Ovulation occurs when an egg is released from your ovary. It usually happens about 10 to 16 days before your period starts. It's difficult to predict exactly when you're ovulating because the length of your cycles can vary from month to month. Even if your menstrual cycles are the same length, you may not always ovulate on the same day.
Another sign of ovulation is that your cervical mucus, the discharge from your vagina, may be wetter, clearer, and more slippery around the time of ovulation. Your body temperature may rise slightly after ovulation as well. There are also ovulation predictor kits that can detect an increase in the levels of certain hormones in your urine.
What causes anovulatory cycles?
Anovulation is usually the result of an imbalance of the hormones that control ovulation. It begins with a surge in luteinizing hormone (LH) and follicle stimulating hormone (FSH) levels. Anything that interferes with these hormones can cause anovulation, which can be caused by several underlying conditions, including:
Low body weight or excessive exercise. As with having a high BMI, having a low BMI or excessively exercising can cause anovulation. It does this by disrupting the release of the hormones that control ovulation from your pituitary gland.

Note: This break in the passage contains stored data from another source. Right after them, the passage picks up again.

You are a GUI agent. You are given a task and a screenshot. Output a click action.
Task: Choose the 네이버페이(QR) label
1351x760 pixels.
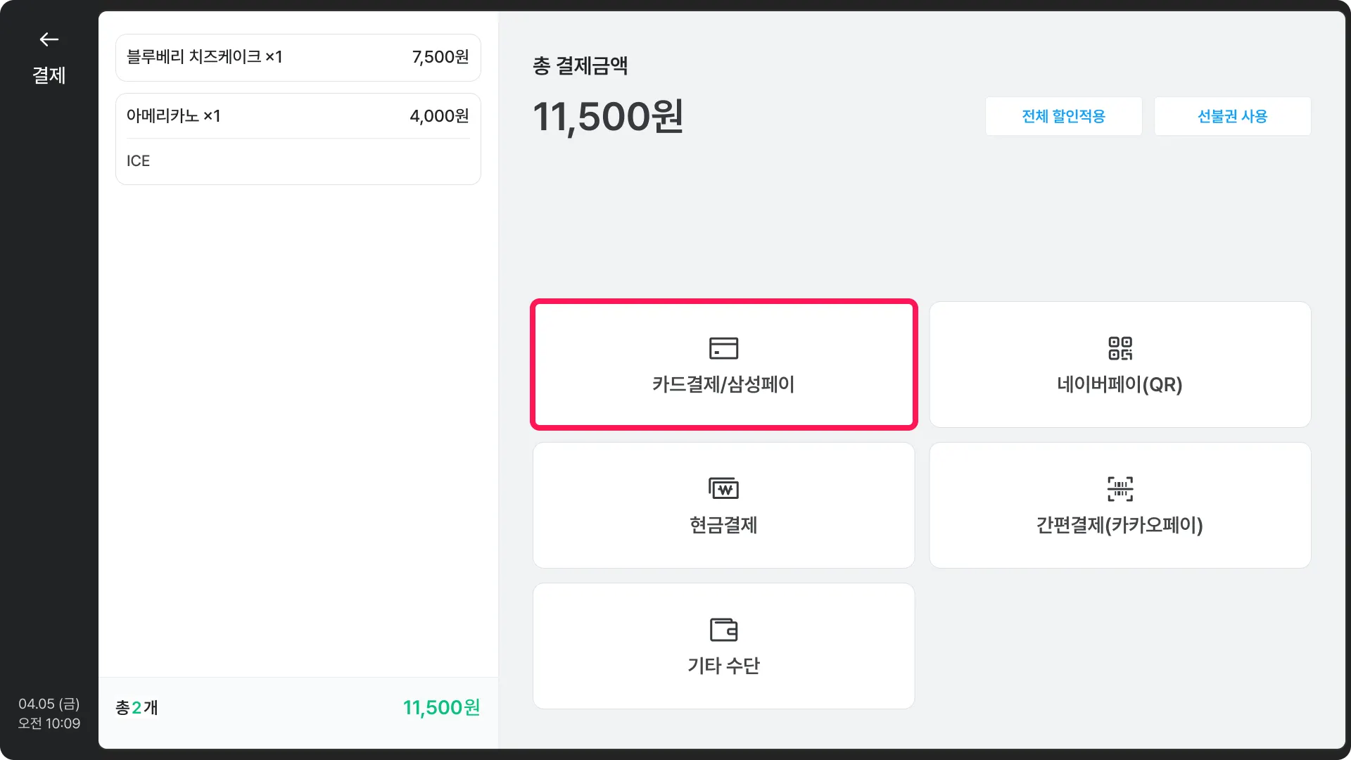point(1120,384)
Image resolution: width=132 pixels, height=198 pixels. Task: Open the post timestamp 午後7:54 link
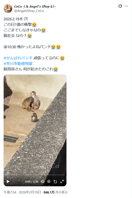coord(10,192)
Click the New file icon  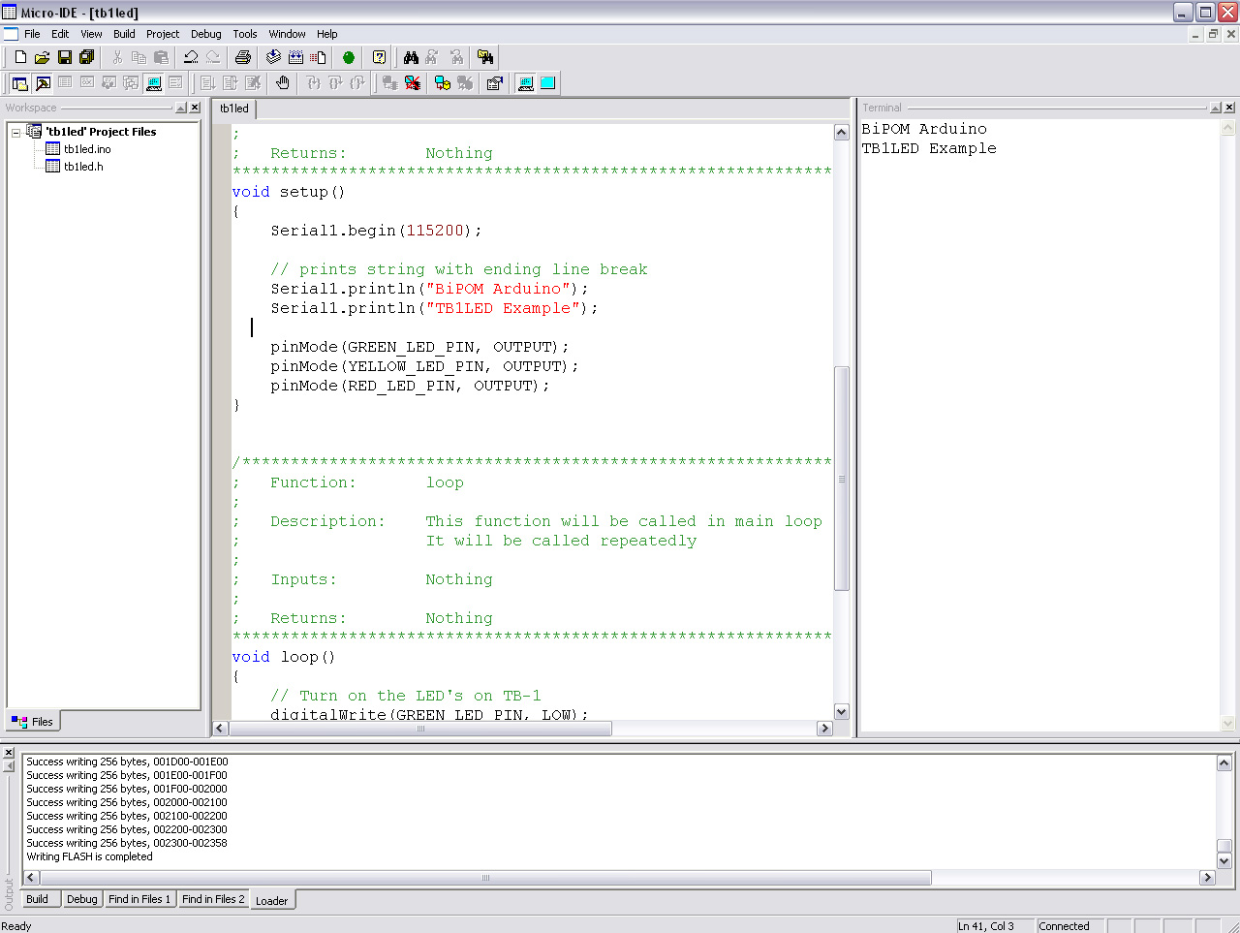[20, 57]
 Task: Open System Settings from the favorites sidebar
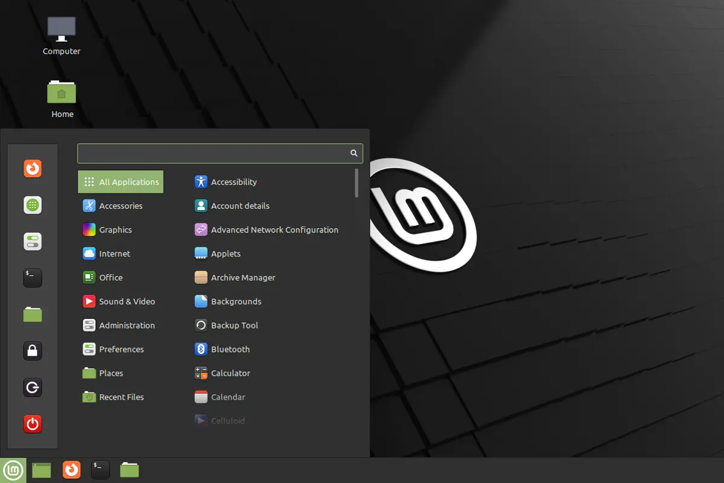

Stress. Stress also affects the hormones that control ovulation. One study found that women who had high levels of an enzyme that indicates stress in their saliva took 29% longer to conceive than those with low levels of the enzyme.
Polycystic Ovarian Syndrome (PCOS). PCOS is the most common cause of hormonal imbalance in women of childbearing age. It affects approximately 1 in 10 women. PCOS causes you to produce excess androgens. High levels of androgens cause the follicles, or sacs, in your ovaries that contain your eggs to remain small. This can prevent your body from releasing eggs.
Abnormalities in TSH or Prolactin. Thyroid-stimulating hormone (TSH) and Prolactin are both hormones produced by your pituitary gland. If levels of these hormones are abnormal, it can interfere with the hormones you need to ovulate. Problems with your thyroid gland can lead to over or underproduction of these hormones.
How is anovulation treated?
Anovulation is usually treated with fertility drugs. There are several commonly prescribed fertility drugs, including:
Clomiphene citrate (CC). Around 80% of women will ovulate and 40% will get pregnant using CC. It works by stimulating the hormones that cause your body to release an egg.
Human chorionic gonadotropin (hCG). This causes your ovary to release an egg, usually 36 to 72 hours after it's given. This is the same hormone that pregnancy tests measure. So, if you take a pregnancy test after receiving hCG, you will get a false-positive result.
Follicle stimulating hormone (FSH). This is a lab-created version of the hormone that causes the eggs to mature in your ovaries. This may be used on women who don't get pregnant with CC or who don't make their own FSH. FSH treatment has a risk of 20% to 30% of pregnancy with multiplies. Use of FSH has to be closely monitored by your doctor.
GnRH agonists and antagonists. These are synthetic hormones that are used to control the release of LH.
Risks of fertility medicines
There are many different types of hormones used to treat anovulation. Your doctor will closely monitor you while you are on these to minimize the risk of side effects, including:
- Ovarian hyperstimulation, which can cause serious complications such as blood clots, kidney damage, twisting of your ovaries, and fluid collecting in your abdomen or chest.
- Pregnancy with multiple babies, which occurs in about 20% of pregnancies that result from fertility drugs.
- Ectopic pregnancy, which is a pregnancy that occurs outside of your uterus.
- Adnexal torsion, which is twisting of your ovaries.
- Possibly increased risk of ovarian cancer, though this is still being researched.